* Your task: Please report how many lines of the listing contain the string "computer", giving the number only.

* Information supplied:
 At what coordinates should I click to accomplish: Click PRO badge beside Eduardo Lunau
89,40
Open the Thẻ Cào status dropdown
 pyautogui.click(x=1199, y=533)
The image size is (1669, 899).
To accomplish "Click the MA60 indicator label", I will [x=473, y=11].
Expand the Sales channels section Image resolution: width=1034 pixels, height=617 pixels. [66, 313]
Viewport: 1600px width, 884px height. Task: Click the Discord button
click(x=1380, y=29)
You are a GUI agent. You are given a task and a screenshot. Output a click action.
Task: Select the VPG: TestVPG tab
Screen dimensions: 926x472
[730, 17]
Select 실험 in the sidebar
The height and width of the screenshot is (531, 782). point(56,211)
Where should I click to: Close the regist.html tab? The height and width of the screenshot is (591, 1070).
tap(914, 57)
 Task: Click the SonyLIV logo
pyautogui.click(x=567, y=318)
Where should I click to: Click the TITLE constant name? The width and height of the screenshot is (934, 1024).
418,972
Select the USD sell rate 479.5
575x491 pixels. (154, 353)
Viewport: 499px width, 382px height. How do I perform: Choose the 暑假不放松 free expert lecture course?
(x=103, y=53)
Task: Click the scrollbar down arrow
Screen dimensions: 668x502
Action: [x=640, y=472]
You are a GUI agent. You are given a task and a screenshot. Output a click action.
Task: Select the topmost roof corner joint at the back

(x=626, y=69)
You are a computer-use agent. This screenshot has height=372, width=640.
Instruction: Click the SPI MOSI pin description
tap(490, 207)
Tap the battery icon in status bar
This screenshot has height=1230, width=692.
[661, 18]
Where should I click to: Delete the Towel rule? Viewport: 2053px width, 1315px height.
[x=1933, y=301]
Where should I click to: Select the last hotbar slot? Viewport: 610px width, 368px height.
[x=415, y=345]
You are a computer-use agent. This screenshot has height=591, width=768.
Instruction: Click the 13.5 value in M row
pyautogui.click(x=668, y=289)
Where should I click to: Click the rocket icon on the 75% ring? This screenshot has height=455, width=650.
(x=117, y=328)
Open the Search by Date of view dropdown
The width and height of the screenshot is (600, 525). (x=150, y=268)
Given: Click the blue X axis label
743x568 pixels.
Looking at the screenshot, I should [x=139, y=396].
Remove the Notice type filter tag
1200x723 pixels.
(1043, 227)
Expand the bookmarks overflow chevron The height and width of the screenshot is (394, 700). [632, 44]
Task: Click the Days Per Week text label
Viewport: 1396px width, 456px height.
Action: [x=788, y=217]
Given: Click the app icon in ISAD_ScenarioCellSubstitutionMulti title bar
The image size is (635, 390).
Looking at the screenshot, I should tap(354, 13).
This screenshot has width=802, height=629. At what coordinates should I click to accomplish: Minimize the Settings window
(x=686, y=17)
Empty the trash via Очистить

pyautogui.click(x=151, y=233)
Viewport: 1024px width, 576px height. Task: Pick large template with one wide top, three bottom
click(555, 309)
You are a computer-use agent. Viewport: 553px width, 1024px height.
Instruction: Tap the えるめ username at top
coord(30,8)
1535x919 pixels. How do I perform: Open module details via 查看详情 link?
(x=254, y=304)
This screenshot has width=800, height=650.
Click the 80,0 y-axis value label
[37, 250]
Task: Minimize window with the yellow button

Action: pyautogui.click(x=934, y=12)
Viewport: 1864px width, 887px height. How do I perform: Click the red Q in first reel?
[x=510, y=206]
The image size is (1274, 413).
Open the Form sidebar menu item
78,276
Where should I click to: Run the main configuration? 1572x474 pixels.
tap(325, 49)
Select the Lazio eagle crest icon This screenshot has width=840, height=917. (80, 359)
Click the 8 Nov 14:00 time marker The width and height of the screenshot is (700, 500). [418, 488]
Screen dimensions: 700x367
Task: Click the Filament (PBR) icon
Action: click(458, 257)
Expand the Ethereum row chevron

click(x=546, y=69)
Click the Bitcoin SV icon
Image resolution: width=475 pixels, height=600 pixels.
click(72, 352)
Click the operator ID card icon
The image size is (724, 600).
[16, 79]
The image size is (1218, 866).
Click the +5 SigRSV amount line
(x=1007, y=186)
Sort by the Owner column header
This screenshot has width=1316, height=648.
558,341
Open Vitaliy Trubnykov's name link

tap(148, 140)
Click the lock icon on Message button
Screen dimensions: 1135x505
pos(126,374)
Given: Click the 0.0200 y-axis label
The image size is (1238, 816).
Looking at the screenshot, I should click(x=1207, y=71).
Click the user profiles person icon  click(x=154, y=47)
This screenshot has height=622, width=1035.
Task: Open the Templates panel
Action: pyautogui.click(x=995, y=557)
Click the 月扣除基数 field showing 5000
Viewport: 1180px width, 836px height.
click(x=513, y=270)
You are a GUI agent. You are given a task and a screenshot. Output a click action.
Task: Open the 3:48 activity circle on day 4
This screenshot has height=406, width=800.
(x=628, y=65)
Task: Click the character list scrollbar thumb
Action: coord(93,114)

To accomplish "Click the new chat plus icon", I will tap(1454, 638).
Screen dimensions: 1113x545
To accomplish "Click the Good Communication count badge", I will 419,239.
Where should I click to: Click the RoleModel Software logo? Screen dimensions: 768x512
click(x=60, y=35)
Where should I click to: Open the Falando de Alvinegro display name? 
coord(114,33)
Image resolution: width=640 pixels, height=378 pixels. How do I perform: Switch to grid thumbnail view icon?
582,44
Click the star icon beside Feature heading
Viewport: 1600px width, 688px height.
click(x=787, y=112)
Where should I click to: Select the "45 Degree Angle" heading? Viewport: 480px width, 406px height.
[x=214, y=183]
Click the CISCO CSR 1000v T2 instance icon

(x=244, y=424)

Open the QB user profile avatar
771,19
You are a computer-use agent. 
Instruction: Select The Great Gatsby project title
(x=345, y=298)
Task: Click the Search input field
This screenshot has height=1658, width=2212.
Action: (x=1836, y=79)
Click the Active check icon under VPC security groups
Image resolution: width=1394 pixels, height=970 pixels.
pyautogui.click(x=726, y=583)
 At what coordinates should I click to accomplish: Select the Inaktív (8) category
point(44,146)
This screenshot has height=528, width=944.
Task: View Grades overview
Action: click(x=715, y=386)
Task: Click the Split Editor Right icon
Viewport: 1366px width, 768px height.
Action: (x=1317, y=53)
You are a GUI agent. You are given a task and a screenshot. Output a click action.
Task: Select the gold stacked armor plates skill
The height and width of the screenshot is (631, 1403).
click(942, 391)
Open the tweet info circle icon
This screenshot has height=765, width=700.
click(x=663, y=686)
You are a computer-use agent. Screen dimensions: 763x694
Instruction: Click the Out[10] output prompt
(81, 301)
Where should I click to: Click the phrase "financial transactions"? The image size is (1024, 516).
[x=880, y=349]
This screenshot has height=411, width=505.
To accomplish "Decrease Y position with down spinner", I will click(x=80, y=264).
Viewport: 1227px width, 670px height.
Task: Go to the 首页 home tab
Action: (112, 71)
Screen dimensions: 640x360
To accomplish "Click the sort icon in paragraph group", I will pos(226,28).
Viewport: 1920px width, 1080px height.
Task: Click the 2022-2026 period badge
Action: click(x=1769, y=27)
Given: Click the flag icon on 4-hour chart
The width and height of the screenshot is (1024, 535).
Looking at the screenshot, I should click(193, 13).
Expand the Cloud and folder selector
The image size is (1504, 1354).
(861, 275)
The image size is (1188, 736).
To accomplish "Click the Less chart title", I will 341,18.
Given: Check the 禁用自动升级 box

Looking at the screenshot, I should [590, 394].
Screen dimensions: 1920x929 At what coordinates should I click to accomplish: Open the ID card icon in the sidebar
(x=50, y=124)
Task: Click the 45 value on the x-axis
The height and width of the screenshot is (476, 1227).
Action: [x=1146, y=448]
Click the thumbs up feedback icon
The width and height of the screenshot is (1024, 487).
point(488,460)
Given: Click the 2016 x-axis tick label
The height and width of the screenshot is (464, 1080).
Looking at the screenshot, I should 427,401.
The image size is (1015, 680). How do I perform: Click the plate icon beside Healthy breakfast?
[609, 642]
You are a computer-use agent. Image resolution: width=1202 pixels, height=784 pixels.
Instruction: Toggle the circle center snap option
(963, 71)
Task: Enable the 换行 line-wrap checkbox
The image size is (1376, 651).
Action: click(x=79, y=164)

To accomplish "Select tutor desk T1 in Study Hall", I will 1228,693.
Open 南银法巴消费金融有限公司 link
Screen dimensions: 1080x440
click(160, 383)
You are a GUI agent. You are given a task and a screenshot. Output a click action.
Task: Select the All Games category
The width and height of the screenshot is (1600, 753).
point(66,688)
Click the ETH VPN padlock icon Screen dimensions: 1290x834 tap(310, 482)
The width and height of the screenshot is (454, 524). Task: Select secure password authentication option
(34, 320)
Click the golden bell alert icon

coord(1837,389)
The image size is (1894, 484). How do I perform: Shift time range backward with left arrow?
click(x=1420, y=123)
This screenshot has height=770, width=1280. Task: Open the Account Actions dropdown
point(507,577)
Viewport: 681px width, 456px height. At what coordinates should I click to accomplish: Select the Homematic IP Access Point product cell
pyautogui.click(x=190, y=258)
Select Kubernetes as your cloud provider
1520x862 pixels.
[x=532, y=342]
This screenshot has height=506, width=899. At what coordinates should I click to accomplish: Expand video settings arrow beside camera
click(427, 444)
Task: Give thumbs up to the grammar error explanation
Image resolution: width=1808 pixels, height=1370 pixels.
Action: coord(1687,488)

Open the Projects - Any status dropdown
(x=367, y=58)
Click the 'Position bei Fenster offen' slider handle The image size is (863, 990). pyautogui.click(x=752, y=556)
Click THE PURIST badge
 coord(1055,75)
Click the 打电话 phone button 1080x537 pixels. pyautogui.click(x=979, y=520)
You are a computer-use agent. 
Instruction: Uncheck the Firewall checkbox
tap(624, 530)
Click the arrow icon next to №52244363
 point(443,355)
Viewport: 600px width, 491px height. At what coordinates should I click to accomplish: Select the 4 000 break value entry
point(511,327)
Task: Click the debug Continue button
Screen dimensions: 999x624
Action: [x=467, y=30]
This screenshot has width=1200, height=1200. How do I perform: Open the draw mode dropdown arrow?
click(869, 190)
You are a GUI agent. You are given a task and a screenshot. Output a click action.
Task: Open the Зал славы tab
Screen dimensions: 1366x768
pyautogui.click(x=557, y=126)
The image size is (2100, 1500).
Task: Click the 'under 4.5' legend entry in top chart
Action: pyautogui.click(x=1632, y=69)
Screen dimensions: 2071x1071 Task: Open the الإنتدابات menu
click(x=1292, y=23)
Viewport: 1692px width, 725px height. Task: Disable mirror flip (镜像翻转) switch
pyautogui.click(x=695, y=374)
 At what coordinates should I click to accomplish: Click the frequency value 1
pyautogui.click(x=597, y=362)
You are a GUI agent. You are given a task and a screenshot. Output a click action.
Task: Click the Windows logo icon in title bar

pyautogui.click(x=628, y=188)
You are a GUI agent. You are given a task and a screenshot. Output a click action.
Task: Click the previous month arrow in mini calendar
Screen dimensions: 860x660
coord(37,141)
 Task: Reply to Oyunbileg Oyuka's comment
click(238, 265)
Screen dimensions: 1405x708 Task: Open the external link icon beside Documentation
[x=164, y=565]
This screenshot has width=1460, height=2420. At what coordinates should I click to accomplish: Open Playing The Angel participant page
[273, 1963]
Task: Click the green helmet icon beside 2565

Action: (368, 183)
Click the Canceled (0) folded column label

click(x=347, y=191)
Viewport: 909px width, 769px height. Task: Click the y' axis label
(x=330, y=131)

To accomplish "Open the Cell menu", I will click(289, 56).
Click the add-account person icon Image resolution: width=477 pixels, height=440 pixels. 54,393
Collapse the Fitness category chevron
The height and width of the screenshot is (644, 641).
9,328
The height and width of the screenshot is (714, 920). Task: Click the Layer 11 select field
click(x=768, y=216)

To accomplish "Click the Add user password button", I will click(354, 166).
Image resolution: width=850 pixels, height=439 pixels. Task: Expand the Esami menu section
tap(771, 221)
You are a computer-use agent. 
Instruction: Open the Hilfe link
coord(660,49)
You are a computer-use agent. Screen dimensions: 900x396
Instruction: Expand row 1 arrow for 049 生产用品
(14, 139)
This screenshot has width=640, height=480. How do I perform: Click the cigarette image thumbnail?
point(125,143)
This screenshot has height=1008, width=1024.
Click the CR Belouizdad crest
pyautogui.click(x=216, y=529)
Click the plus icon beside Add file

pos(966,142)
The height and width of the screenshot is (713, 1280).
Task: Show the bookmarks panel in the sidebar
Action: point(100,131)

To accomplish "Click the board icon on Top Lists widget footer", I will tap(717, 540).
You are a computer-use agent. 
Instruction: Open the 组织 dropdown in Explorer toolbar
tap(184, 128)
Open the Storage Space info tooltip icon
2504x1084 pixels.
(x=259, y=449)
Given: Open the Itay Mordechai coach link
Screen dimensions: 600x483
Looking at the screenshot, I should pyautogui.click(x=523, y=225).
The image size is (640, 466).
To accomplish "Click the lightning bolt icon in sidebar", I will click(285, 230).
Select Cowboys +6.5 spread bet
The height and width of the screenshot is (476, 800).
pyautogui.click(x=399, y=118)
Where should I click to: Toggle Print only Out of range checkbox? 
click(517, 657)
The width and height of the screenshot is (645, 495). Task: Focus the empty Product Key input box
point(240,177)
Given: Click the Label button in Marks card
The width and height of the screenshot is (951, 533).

* Response area: 10